RE: Cluster design distribution and JBOD vs RAID

Bello, Bob Wed, 16 Apr 2014 16:42:12 -0700

Perhaps as you consider the size of your cluster, a few questions about the 
kind of messaging you are looking at? I can use an example of what we do in our 
production environment while not going into specifics. These are just 
observations from an OPS perspective. (sorry for the wall of text.)


* Size of messages (<100 bytes, <1kB, <10kB, <100kB, <1MB, <10MB, etc). (we run 
messages size between a few byes to over 100KB with a few at over 1MB). 

* Volume of messages per second (we produce over 15k per second and can consume 
over 100K per second when we are processing though some lag)

* # of Producer clients (a few, a lot) (we have over 300 app servers the 
produce messages to the Kafka cluster) 
** Not only does this affect Kafka broker performance but it can use a lot of 
TCP connections specially if you run a large Kafka cluster

* # of Consumer clients (a few, a lot) (we have less than 50 app servers that 
consume at this time)
** This also affects the # of TCP connections to Kafka brokers. (We have over 
2400+ TCP connections to our cluster)

* Will you compress your message before sending them to Kafka? (we have a mix 
of snappy, gzip and non-compressed messages depending on the application). This 
can affect your disk usage

* Planned retention period. Longer retention period = more storage required. 
(we have varied retention periods per topic, between 10 days and 30 days).

* The number of topics per cluster. I believe Kafka scales well with the number 
of topics, however you have to worry about a few things:
** More topics, means slower migration/failover when Kafka brokers are shutdown 
or fail. This has caused us time out issues. Planned shutdown of a Kafka broker 
can take over 30 seconds to over 3 minutes. (We have over >10 and <50 topics. 
We are growing topics rapidly.)

* The number of partitions per topic.
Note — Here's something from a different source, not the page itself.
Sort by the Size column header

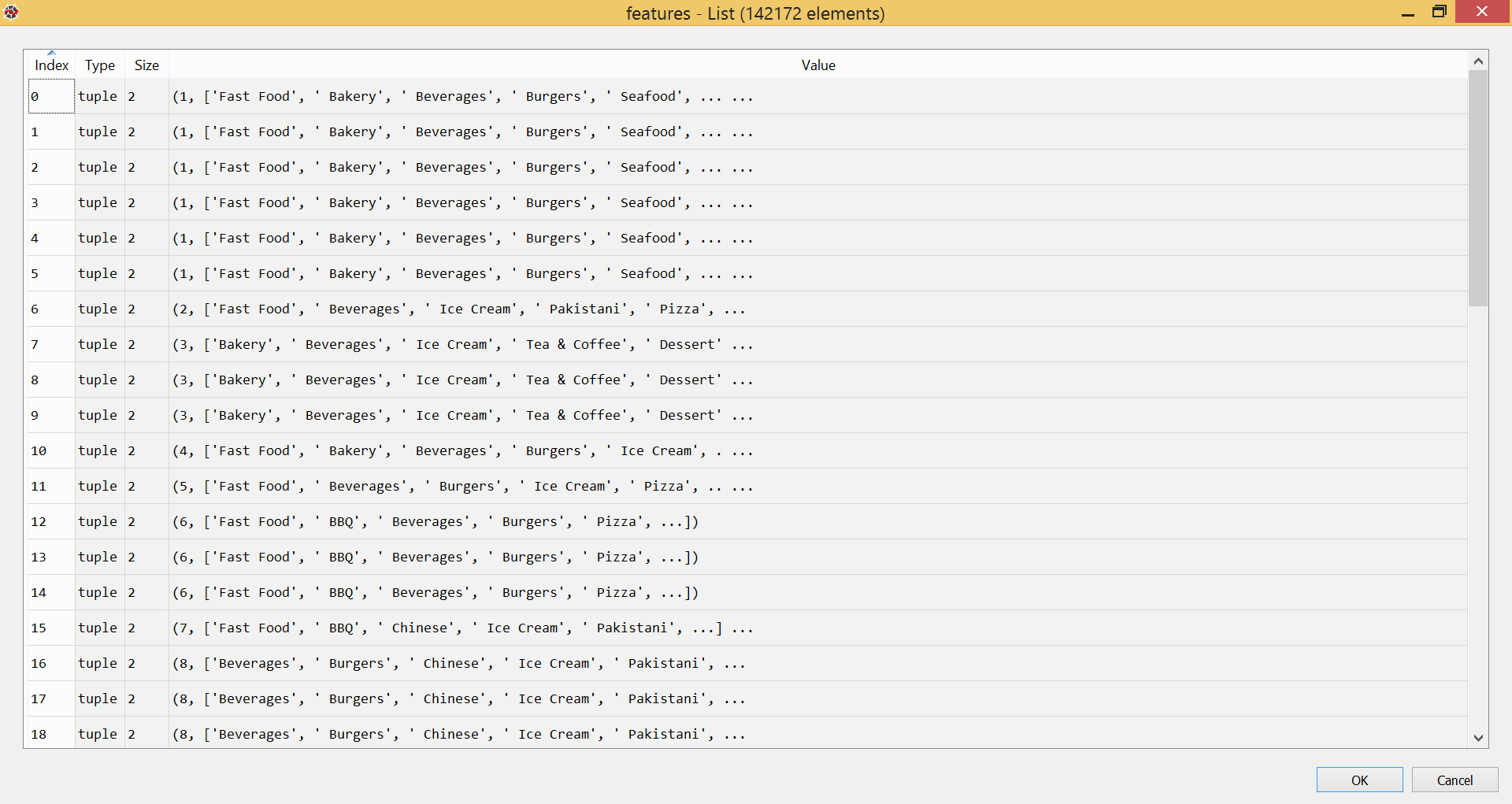[x=146, y=65]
More partitions per topic = more open 
file handles, (2 per log file, one for data and one more the index). We run 
average of 130 partitions. You have to consider your cardinality for your 
messages if order is important. Can you use a key that allows a good 
distribution across partitions while maintaining order? If all your message end 
up in just a few partitions within the topic then it's harder scale the 
consumption. This all depends on your use case.
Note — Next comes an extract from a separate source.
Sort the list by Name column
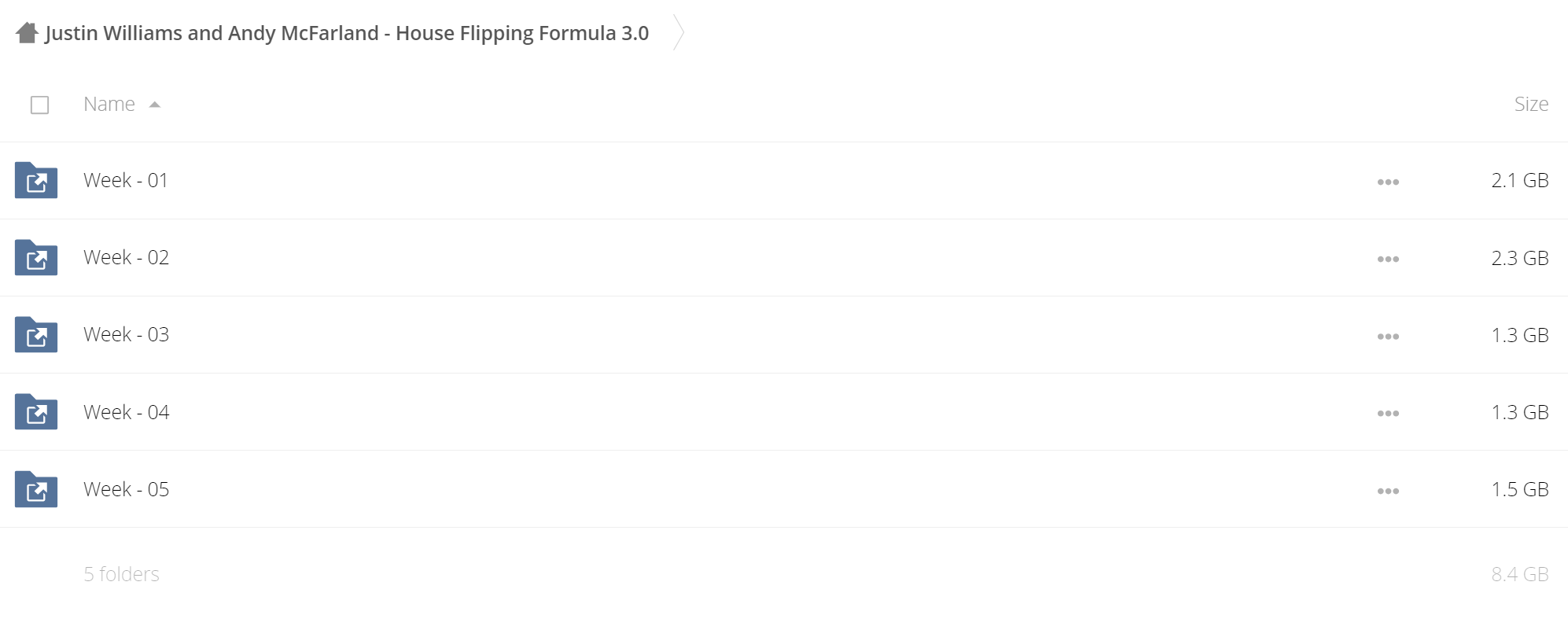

It might sound like good rationale to scale the # of partitions for a topic to 
a huge number (for just in case). I think it all depends.
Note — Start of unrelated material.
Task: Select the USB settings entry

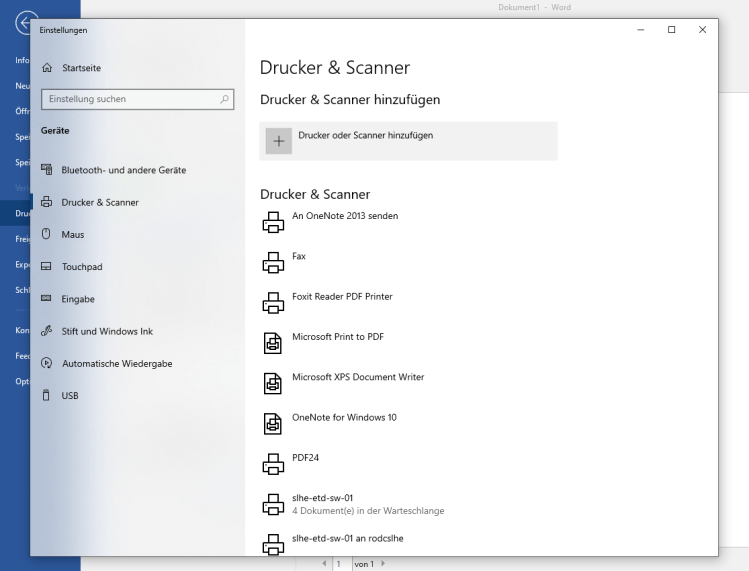Action: coord(70,396)
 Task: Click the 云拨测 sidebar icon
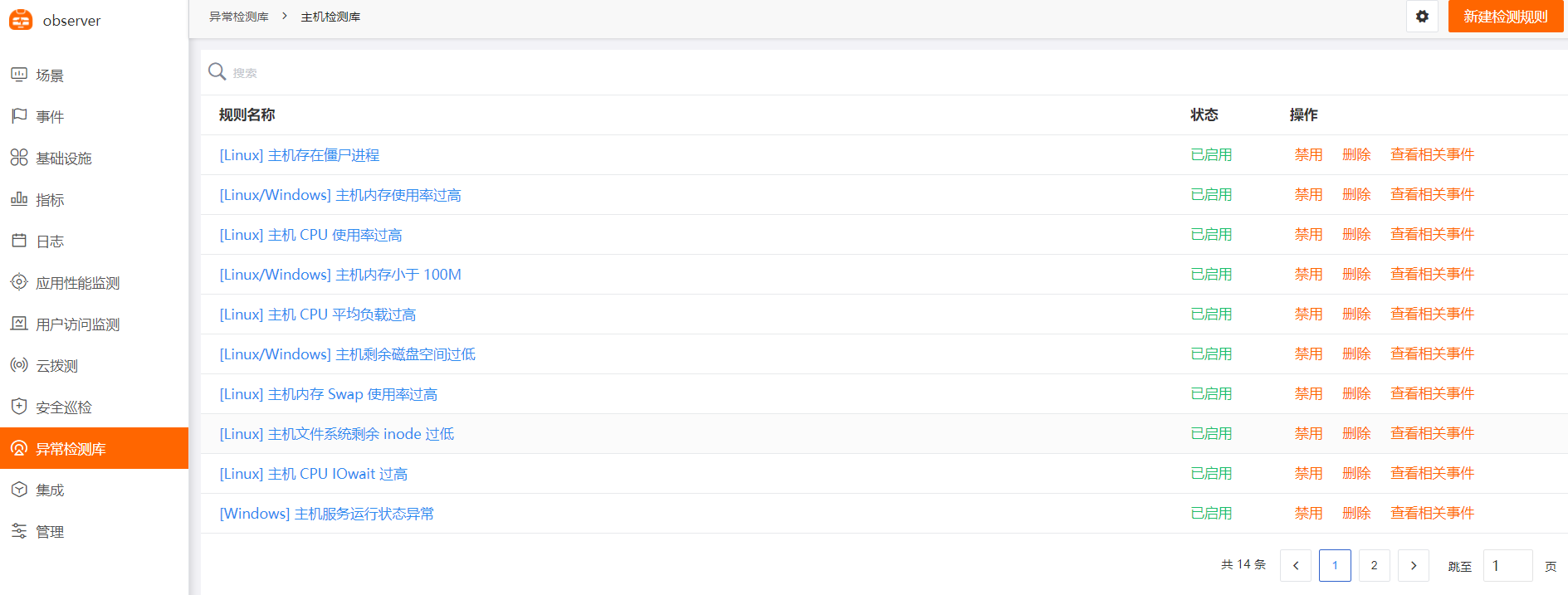19,365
* How many consumer threads can consume a single topic? You can't go wider than 
the # of partitions however Kafka clients easily work with a large # of 
partitions with a few consumer threads. 

* Producer vs. Consumer size. Is your messaging flow Producer or Consumer 
heavy. Kafka is awesome and sending data to consumers that use "recent" data. 
Since Kafka uses memory mapped files, any data from Kafka that is in RAM will 
be very fast. (Our servers have 256GB of ram on them).

* Size of your cluster vs. the # of replicas. Larger # of Kafka brokers means 
more chance of failure within the cluster. Same kind of reason why you 
generally won't see a large RAID5 array. You get one failure before you lose 
data. If you decide to run a large cluster and # of replicas will be important. 
How much risk are you willing to take? (We run a 6 node cluster with a replica 
factor of 3. We can lose a total of two nodes before losing data). 

* Are you running on native iron or virtualized? VM is generally lower 
performance but can generally spin up new instances faster upon failure. We run 
on native iron so we get excellent performance at the cost of longer lead times 
to provision new Kafka brokers. 

* Networking. Are you are running 100mbit, 1gig or 10gib? You can only produce 
and consume so much data. Larger clusters let you run a total aggregate 
bandwidth. Don't forget about replication! Topic/partition leaders must 
replicate to all replica Kafkabrokers (hub/spoke). How long can you wait for 
replication to occur after a planned or un-planned outage? (We run >1Gig).

* Monitoring. Large # of Kafka brokers means more to monitor. Do you have a 
centralized monitoring app? Kafka provides a lot (huge!) JMX information. 
Making sense of it all can take some time.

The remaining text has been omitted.